Brian Walters, former manager of Northern Rock’s commercial finance division, has written a short book detailing his time at the bank during its final years as a private company, observing at (reasonably) close quarters the questionable activities of its directors.
At the top of Northern Rock’s pile sat chairman Matt Ridley, aristocrat by birth, zoologist by training, and libertarian by persuasion. Writing in the Daily Telegraph, he once claimed that “governments do not run countries; they parasitise them”. Virulently pro-market, Ridley lorded it over a minor former building society from Newcastle that ballooned into the country’s fifth biggest mortgage lender, before bursting in spectacular style last September.
An astonished Treasury Select Committee, picking through the wreckage, was later to discover that neither Ridley nor his chief executive, Adam Applegarth, possessed a single banking qualification between them: they had adroitly exploited Britain’s financial regulations seemingly without entirely knowing what they were doing.
On Walters’ account, Northern Rock seems to have functioned as a bizarre combination of grandstanding local employer made good and Enronesque turbo-bullshit, with Applegarth’s annual reports promising ever greater growth at an ever faster rate. But with its own reserves of cash at the barest minimum, the Rock was lending out more than four times what it had in its coffers, a severe imbalance that required the big banks to keep pumping more and more credit into their bloated sibling just to keep it on the road.

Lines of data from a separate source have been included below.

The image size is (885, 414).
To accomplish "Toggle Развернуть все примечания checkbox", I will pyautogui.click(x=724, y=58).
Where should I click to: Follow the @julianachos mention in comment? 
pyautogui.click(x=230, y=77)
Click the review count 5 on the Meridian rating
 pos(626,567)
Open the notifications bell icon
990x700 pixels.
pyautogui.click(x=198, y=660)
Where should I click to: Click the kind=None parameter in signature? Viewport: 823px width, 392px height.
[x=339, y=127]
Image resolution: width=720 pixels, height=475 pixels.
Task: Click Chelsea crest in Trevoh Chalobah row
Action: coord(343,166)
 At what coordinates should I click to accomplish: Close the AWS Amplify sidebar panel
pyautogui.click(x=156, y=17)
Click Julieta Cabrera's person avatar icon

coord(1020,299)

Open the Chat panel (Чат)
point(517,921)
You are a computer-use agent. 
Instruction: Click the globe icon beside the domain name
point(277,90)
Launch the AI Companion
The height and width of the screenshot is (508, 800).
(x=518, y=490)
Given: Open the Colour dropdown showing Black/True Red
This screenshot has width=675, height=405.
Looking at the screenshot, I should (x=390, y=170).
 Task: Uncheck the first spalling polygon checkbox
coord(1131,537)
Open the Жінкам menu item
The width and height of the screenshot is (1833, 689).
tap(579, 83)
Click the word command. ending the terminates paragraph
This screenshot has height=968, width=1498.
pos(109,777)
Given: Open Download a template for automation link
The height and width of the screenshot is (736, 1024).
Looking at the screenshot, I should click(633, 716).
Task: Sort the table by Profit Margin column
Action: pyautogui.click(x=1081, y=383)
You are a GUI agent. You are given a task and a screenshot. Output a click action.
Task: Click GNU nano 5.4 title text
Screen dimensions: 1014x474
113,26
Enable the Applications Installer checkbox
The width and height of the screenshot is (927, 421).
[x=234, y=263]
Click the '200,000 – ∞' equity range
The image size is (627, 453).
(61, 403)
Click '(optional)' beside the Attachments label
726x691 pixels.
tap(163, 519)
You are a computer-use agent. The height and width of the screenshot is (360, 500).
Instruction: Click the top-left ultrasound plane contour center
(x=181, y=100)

When the subprime market in the US collapsed, the big banks panicked. They stopped lending each other cash, not trusting each other’s loan books. And they stopped dishing loans out to Northern Rock. Mis-sold mortgages to poor Americans meant that thousands of miles away our plucky libertarian champions had to run squealing to the Bank of England for a handout. News of the bailout leaked, and Northern Rock’s understandably rattled depositors caused the first run on a British bank in 140 years.
Northern Rock’s board had blundered into a gaping hole in the British system of financial regulation. New Labour had done a dirty little deal with the City: “independence” for the Bank of England, a weak regulator and tax cuts. Let off the leash after 1997, the City whipped itself into a frenzy of speculation – creating more and more credit, some of which was passed on to millions of ordinary bank customers.
It was New Labour’s fawning to the City that created the mess. Brian Walters gives you little of this context but perhaps helps fill in some of the details. Alas, pulling his punches does him no favours: though not a natural author, Walters’ narrative would have benefited from laying some well placed blows on the greedy and the stupid at the top. Perhaps the next bank to collapse as the credit bubble bursts will produce the vitriolic epitaph it deserves.